The first patients have been enrolled in Cardiac Dimensions’ REDUCE FMR clinical trial. REDUCE FMR is a prospective, double-blind, randomised multicentre trial, evaluating the company’s minimally-invasive Carillon mitral contour system.
Involving up to 20 hospitals in Europe and Australia, REDUCE FMR will randomise 120 patients and is designed to establish Carillon as the gold standard treatment for functional mitral regurgitation. All patients enrolled in the study are on an optimised heart failure medication regimen and are then randomised into two groups: one additionally treated with the Carillon device and the second remaining on an optimised regimen of heart failure medications, the present gold standard.
The study design contains some unique elements aimed at optimising recruitment and enrolment, including a 3:1 randomisation ratio allowing for more data to be collected with Carillon and a cross-over registry which allows control patients to receive Carillon treatment at the end of their 12-month follow up. A built-in exercise echocardiographic sub-study will further evaluate Carillon’s ability to reduce mitral regurgitation, improve functional capacity and quality of life as well as induce reverse ventricular remodelling in a symptomatic heart failure patient population both at rest and during exercise.
The REDUCE FMR trial follows three successful multicentre studies featuring the Carillon device—the AMADEUS, TITAN and TITAN II trials. “My experiences with Carillon have been extremely positive. As an investigator in the last two multicentre trials involving the therapy I have seen significant clinical improvement in patients who receive the device,” said Janusz Lipiecki, of Clinique Pôle Santé République in Clermont Ferrand, France. “In this latest landmark trial, we expect to firmly establish the magnitude of benefit that patients receive from Carillon.”

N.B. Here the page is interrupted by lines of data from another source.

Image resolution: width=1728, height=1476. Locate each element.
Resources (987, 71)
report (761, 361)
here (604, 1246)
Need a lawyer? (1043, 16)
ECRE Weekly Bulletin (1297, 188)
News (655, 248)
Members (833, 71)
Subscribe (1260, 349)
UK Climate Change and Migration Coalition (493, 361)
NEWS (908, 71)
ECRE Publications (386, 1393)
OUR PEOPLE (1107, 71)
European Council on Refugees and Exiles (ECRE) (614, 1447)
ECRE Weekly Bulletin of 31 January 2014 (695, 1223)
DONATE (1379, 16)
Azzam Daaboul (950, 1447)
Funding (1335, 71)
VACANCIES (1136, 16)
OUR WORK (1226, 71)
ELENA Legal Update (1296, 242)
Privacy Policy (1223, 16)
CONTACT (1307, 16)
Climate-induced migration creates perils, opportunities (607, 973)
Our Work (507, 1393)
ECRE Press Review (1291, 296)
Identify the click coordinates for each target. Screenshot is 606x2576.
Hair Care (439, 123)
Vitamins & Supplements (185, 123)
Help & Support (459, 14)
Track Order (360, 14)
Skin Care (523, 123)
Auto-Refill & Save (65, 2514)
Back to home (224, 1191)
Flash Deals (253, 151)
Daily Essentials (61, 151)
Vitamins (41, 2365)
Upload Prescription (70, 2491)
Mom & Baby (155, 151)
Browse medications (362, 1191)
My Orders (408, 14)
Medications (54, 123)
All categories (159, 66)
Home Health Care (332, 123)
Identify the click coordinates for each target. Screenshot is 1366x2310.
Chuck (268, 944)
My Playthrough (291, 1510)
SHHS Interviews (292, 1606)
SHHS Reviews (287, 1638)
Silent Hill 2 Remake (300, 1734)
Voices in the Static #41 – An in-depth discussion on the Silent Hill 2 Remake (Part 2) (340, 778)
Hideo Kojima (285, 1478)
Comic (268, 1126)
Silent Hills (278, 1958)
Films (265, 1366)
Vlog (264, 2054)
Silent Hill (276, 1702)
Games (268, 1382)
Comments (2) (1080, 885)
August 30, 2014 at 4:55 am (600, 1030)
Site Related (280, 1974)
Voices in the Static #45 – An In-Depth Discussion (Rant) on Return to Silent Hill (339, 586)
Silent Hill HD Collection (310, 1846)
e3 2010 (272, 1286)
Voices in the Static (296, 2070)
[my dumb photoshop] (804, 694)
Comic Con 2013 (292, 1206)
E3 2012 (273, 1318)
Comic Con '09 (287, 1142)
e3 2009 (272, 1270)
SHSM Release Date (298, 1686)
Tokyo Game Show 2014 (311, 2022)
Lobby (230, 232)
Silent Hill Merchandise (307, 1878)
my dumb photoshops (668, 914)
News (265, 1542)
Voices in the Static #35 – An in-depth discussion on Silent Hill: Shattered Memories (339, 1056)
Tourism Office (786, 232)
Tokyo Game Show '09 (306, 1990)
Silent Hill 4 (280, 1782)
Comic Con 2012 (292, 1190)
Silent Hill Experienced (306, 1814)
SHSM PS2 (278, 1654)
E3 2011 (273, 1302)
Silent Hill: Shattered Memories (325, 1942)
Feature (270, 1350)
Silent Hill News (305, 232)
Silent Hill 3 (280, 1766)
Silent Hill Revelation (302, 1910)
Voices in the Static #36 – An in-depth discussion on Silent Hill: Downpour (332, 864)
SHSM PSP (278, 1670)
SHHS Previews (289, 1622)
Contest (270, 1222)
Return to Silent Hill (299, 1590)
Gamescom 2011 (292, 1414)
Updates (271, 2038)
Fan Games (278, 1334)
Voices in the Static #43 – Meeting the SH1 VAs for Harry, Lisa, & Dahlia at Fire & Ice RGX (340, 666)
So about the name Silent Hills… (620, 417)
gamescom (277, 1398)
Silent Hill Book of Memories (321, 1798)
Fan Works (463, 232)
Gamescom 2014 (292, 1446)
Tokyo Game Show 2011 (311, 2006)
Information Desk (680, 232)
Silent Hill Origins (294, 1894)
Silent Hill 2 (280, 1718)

“The outcomes from REDUCE FMR will be added to the positive data already collected from nearly 100 treated patients evaluated during the three previous prospective trials,” said Rick Stewart, chief executive officer of Cardiac Dimensions. “This is the first randomised, blinded study in the field of functional mitral regurgitation, making its results of critical importance in understanding the clinical significance of the Carillon device in this underserved patient population.”